Samhain Publishing, $2.50, ISBN 1-59998-586-1
Contemporary Erotica, 2007
One Night on a Balcony begins with heroine Jill Reed getting off on watching her neighbor Cole Adams having sex with some random woman. She can see everything because those two have having a party on Cole’s balcony.
Call me a pervert, but I find that scene pretty hot.
Samantha Lucas has her tongue firmly against her cheek and it shows, which makes Cole’s over-the-top alpha-male-with-an-erection antics more amusing than ridiculous. Even more entertaining is how committed playboy Cole with a tendency to put out “balcony porn”, as Jill puts it, can fall so hard for Jill.
He couldn’t even begin to imagine how good the sex between them would be, especially if tonight was any indication. Jill Reed was a wildfire of passion and desire, waiting to be ignited. He couldn’t figure how or why she had remained single, unless of course it was some form of punishment for him from the gods. To hold out the perfect woman in front of him at a time in his life when he’d finally realized he was too defective to make the real thing work, even if it ever did come along.
Cole believes that he’s not cut out for monogamous relationships after getting burned one time too many.

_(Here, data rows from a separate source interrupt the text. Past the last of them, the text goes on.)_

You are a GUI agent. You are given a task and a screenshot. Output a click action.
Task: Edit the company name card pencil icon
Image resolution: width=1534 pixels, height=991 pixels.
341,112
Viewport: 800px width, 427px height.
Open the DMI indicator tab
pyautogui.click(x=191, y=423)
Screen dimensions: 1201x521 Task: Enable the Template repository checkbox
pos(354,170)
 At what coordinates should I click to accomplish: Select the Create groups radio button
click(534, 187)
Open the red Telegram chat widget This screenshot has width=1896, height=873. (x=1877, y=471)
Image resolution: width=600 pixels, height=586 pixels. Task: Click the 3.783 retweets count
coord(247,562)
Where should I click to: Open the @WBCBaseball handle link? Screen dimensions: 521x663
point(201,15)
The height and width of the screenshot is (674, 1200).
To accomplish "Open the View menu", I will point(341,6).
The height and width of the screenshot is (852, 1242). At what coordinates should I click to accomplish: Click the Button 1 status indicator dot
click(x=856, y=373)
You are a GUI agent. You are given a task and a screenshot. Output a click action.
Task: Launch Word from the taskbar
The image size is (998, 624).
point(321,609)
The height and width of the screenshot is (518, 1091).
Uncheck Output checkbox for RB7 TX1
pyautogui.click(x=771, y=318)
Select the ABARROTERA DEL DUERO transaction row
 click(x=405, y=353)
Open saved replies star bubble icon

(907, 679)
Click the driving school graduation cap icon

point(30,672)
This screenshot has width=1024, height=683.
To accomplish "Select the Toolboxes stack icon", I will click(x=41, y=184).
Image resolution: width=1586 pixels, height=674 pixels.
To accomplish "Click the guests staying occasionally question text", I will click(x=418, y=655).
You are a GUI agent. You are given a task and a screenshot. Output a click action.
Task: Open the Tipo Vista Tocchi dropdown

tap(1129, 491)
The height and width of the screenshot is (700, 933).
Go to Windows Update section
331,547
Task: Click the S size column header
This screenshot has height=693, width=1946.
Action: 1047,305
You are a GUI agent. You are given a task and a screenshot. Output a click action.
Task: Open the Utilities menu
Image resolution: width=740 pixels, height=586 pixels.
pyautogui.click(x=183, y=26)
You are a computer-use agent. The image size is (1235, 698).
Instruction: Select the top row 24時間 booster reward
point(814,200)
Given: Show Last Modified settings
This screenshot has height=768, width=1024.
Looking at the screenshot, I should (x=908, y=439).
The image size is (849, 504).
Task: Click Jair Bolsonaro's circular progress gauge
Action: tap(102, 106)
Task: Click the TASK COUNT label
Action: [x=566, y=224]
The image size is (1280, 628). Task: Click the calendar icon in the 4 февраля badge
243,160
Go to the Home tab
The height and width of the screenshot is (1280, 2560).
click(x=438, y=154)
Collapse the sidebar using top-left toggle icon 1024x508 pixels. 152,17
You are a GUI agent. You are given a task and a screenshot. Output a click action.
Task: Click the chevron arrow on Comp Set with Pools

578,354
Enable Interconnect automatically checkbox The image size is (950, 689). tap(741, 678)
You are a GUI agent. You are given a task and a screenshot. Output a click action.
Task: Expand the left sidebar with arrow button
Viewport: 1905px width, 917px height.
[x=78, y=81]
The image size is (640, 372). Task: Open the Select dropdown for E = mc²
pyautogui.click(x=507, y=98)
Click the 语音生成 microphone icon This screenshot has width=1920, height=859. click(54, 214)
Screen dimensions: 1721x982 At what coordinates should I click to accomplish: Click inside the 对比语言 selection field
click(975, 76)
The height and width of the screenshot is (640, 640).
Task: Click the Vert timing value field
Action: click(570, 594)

Hey, at least he blames himself instead of hating all women so I give him some slack for being at least somewhat original in his emo blues. Jill plays at being the damaged character herself but like Cole, she doesn’t try too hard or fight too hard.
And really, the love scenes are pretty hot, balcony porn or not.
One Night on a Balcony manages to combine humor, some mild angst, melodramatic emo love, and hot steamy love scenes very nicely indeed. Who knows that balcony porn can be so good?